> Supplied text
Conf42 Cloud Native 2022 - Online

Why should you bother about cluster autoscaling using Karpenter

Video size:

Abstract

Karpenter is a cluster autoscaling solution for Kubernetes cluster. Karpenter uses effective way to autoscale the capacity by interacting directly with the cloud providers computing services to provision capacity for the kubernetes cluster.

In this talk, I will discuss how to use Karpenter to scale up and down Kubernetes clusters.

Summary

  • Raja Ganesan is a cloud architect at AWS. He explains why you need an autoscaling solution for your Kubernetes cluster. Some sites prefer to over provision while others prefer to have a solution in place. Reasons include resiliency, cost optimization and high availability.
  • cluster autoscaler is an autoscaling solution for kubernetes from the Kubernetes Special Interest group. It works along with the Kube scheduler to find a new place for pods when it becomes unschedulable. Works well for scheduling across multiple availability zone.

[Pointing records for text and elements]
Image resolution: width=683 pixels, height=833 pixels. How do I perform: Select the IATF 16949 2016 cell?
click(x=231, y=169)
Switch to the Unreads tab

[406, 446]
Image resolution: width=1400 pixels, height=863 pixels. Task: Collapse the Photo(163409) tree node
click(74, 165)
---
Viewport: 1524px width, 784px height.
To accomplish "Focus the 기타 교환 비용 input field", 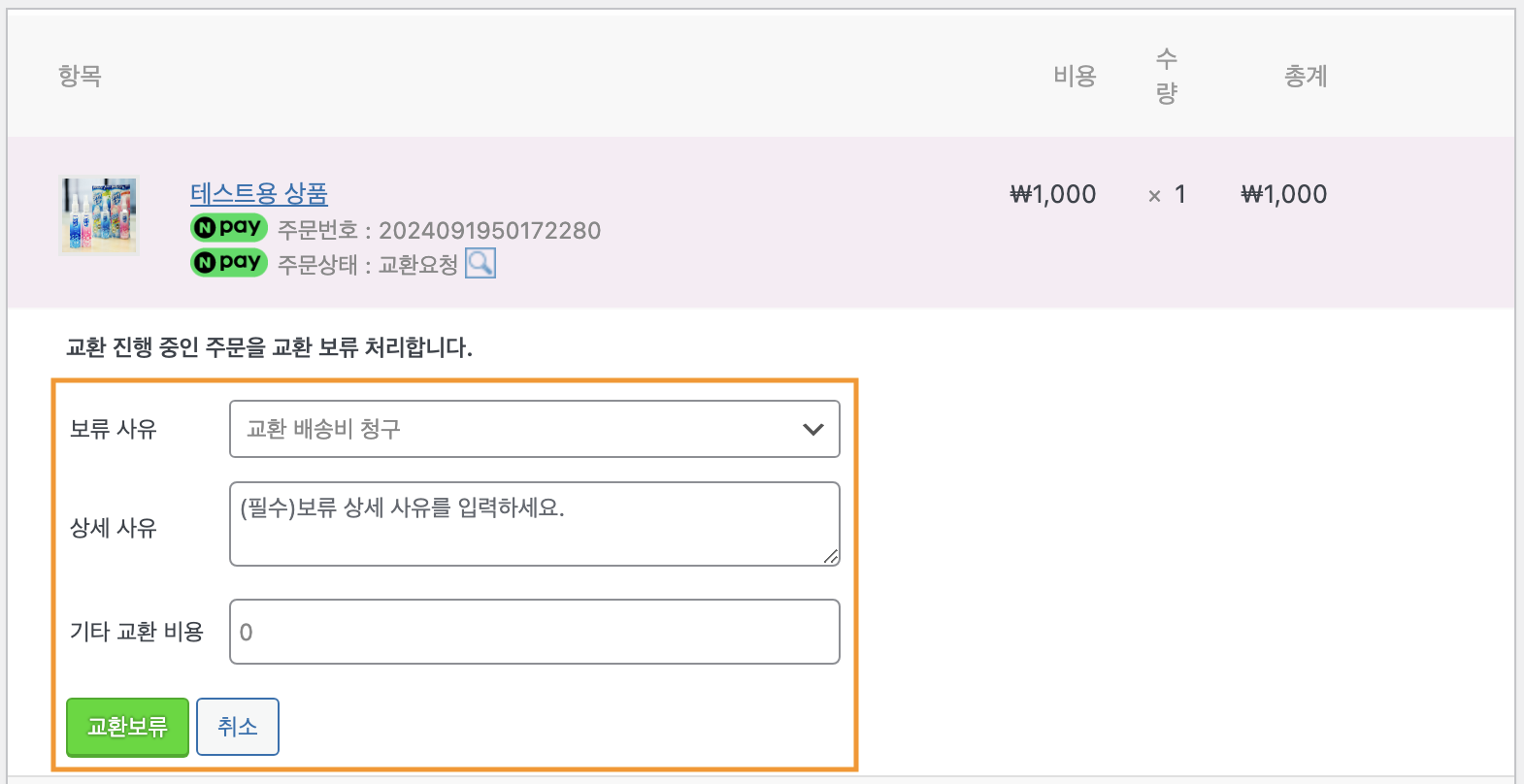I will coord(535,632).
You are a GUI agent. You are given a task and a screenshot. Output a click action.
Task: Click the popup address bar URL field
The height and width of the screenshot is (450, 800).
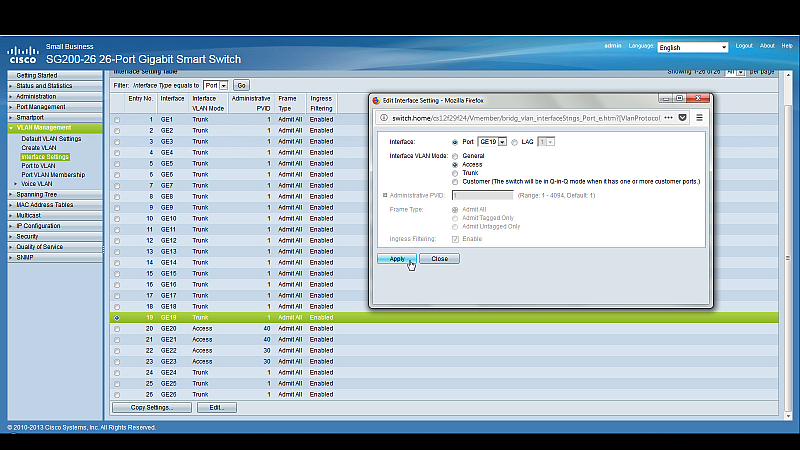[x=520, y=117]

> Exercise
Could you write the next part of the Karpenter talk page, starting right after its final sentence? None of the entries are needed here.

> Expected answer
  • Karpenter is a fully open source, cloud agnostic, high performance cluster autoscaling solution for kubernetes clusters. It provisions nodes for your Kubernetes cluster based on the scheduling constraints given in the pod specifications. Carpenter avoids unnecessary API calls between your cluster and the underlying cloud provider's APIs.
  • Next, let's talk about node upgrades, which is one of the interesting feature or factor. The next important consideration that we're going to discuss is whether to use single provision or multiple provisioners. Another important feature supported by compender is use of bottle rocket.
  • Karpenter takes a fresh look at the cluster rotate scaling solution for kubernetes clusters. It aims to provide more direct control for site operators and developers to acquire new capacity for your workloads as quickly as possible. Karpenter recommends the use of topology spread constraint instead of the pod affinity.

Transcript

This transcript was autogenerated. To make changes, submit a PR.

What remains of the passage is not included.